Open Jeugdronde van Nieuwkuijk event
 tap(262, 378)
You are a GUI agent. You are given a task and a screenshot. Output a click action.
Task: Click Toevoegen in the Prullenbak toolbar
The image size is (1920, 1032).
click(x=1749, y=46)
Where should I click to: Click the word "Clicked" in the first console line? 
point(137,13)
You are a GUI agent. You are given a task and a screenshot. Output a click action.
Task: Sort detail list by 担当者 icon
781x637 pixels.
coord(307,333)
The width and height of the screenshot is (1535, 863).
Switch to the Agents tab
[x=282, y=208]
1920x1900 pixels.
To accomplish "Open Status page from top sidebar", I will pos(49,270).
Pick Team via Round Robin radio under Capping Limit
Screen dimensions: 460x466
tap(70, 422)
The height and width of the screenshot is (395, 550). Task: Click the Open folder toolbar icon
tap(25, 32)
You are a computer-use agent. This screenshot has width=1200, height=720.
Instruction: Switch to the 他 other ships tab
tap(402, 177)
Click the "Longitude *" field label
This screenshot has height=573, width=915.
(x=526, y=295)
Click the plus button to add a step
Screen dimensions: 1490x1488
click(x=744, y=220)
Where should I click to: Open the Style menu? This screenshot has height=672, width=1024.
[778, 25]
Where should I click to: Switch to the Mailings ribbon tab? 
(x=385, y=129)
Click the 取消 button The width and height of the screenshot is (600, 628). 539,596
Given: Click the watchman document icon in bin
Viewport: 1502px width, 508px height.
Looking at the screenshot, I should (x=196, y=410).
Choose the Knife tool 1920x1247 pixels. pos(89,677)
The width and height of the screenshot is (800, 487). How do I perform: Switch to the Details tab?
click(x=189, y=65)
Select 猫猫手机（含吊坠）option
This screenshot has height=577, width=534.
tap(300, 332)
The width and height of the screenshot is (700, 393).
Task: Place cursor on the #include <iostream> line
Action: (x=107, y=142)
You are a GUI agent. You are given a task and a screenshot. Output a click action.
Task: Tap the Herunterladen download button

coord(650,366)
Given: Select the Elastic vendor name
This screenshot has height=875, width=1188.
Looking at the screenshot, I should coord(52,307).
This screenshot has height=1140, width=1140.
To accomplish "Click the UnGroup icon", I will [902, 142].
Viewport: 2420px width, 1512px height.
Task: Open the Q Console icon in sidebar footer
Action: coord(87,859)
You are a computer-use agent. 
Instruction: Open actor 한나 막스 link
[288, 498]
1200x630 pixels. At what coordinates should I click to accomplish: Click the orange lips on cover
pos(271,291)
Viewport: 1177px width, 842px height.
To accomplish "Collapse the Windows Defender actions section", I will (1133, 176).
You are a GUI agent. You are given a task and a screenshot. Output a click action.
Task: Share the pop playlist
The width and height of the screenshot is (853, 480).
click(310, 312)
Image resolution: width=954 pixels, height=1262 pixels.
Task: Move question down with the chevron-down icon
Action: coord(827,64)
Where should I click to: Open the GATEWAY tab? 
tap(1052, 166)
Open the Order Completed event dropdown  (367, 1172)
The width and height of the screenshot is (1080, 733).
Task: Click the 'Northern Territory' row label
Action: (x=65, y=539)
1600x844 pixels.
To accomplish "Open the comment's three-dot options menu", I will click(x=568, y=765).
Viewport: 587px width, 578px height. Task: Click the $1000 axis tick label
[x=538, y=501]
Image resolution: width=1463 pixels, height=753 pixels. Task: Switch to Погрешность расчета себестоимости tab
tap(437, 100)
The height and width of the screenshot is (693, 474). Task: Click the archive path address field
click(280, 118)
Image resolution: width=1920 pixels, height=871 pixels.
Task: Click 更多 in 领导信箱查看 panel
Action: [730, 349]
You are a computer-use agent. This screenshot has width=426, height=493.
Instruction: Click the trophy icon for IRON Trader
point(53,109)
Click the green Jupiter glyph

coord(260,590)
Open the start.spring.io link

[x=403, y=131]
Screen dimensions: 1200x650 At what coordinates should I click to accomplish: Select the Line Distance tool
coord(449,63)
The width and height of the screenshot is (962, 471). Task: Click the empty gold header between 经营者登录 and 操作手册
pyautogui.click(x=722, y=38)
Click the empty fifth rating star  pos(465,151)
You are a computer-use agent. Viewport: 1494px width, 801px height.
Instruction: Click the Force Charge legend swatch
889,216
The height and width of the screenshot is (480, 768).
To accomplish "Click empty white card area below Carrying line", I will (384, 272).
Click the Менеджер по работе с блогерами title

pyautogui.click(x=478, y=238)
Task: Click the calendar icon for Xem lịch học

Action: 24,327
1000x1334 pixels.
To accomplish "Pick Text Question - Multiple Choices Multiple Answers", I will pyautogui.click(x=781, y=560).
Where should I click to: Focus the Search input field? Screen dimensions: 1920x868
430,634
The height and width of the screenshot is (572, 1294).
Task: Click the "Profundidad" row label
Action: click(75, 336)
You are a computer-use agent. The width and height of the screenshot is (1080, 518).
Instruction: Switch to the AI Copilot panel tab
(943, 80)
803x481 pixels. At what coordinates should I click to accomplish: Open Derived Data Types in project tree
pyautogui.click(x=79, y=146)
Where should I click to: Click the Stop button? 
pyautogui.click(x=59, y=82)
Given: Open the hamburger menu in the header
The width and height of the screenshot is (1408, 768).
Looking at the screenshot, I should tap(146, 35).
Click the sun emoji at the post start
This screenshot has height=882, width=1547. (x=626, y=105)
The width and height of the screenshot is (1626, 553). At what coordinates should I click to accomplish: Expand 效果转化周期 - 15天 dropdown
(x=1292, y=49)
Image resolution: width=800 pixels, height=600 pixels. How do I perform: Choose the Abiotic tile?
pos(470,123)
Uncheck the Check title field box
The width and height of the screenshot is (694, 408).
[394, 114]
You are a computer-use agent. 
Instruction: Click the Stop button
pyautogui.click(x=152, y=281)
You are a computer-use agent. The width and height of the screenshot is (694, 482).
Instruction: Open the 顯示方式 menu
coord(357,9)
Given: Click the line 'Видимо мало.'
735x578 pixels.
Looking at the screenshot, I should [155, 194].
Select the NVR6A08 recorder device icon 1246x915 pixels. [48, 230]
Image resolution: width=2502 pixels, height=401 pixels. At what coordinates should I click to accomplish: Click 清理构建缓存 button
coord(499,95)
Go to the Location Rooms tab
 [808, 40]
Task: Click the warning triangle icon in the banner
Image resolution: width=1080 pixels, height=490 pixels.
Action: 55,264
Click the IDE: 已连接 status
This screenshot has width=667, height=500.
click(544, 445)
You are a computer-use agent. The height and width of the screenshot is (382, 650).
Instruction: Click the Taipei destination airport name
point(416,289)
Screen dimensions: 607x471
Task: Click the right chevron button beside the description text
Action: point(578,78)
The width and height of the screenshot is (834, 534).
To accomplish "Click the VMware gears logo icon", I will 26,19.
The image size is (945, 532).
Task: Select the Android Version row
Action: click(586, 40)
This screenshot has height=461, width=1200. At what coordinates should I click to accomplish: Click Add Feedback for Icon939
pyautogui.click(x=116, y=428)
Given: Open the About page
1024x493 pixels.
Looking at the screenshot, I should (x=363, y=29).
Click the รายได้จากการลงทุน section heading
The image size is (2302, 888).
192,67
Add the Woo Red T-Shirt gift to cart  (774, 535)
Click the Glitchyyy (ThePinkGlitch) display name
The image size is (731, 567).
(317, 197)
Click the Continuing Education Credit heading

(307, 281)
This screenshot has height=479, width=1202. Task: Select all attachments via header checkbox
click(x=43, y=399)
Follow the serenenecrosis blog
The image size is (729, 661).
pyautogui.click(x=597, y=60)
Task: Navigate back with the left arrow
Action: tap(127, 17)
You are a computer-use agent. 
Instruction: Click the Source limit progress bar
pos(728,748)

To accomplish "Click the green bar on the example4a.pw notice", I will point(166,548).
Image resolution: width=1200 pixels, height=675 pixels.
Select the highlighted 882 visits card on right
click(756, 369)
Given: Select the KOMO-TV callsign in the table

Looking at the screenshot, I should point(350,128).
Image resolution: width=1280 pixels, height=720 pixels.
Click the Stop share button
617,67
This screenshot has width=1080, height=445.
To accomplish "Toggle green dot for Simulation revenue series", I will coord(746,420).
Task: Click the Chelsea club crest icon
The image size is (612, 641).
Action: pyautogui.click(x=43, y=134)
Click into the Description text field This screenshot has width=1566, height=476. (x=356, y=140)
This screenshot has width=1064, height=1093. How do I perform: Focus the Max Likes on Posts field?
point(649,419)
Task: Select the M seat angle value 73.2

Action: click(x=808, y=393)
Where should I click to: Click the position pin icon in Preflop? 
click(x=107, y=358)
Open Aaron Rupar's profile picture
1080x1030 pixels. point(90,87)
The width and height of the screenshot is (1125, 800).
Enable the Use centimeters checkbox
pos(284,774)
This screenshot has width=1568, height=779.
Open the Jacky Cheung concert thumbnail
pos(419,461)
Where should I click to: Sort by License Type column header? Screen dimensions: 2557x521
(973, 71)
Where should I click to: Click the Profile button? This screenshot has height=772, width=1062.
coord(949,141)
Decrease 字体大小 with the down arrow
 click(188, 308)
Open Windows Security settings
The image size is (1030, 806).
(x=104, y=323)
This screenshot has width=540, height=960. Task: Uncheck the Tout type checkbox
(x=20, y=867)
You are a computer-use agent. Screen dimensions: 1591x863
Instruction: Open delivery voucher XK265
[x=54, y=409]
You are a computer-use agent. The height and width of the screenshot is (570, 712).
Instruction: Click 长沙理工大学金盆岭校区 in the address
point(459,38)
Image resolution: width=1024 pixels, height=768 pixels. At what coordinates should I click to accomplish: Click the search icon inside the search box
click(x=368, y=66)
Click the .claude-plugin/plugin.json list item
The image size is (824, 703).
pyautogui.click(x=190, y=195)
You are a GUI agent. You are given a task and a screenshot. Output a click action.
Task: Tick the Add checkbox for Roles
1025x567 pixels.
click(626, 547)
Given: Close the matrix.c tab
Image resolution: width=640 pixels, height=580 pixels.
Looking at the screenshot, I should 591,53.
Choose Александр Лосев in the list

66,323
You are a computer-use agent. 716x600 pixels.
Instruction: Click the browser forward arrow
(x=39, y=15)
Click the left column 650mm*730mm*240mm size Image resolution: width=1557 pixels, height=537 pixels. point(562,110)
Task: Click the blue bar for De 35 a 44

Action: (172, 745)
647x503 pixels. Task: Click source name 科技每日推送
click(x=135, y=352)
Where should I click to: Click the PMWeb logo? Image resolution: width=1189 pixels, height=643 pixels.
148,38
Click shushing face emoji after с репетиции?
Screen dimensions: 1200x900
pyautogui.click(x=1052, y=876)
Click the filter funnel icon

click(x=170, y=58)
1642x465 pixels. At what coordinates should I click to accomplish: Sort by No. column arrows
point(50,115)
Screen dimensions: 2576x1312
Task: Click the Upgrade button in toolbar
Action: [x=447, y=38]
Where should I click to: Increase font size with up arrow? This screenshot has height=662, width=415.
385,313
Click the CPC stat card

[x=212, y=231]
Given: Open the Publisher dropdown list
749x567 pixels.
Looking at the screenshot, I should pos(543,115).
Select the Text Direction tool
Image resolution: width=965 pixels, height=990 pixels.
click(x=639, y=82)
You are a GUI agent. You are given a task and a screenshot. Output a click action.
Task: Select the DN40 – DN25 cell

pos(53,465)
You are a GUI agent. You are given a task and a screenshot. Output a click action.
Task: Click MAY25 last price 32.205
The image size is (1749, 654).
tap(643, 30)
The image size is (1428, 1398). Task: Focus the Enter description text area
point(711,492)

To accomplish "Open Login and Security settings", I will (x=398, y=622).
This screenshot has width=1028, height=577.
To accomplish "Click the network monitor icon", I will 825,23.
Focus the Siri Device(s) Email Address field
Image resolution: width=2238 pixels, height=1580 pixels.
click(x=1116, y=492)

################

Task brief> Repeat, character for character, the lines of the material above from the line with "Instruction: Switch to the AI" through the line with "Given: Open the hamburger menu in the header".

Exercise output>
Instruction: Switch to the AI Copilot panel tab
(943, 80)
803x481 pixels. At what coordinates should I click to accomplish: Open Derived Data Types in project tree
pyautogui.click(x=79, y=146)
Where should I click to: Click the Stop button? 
pyautogui.click(x=59, y=82)
Given: Open the hamburger menu in the header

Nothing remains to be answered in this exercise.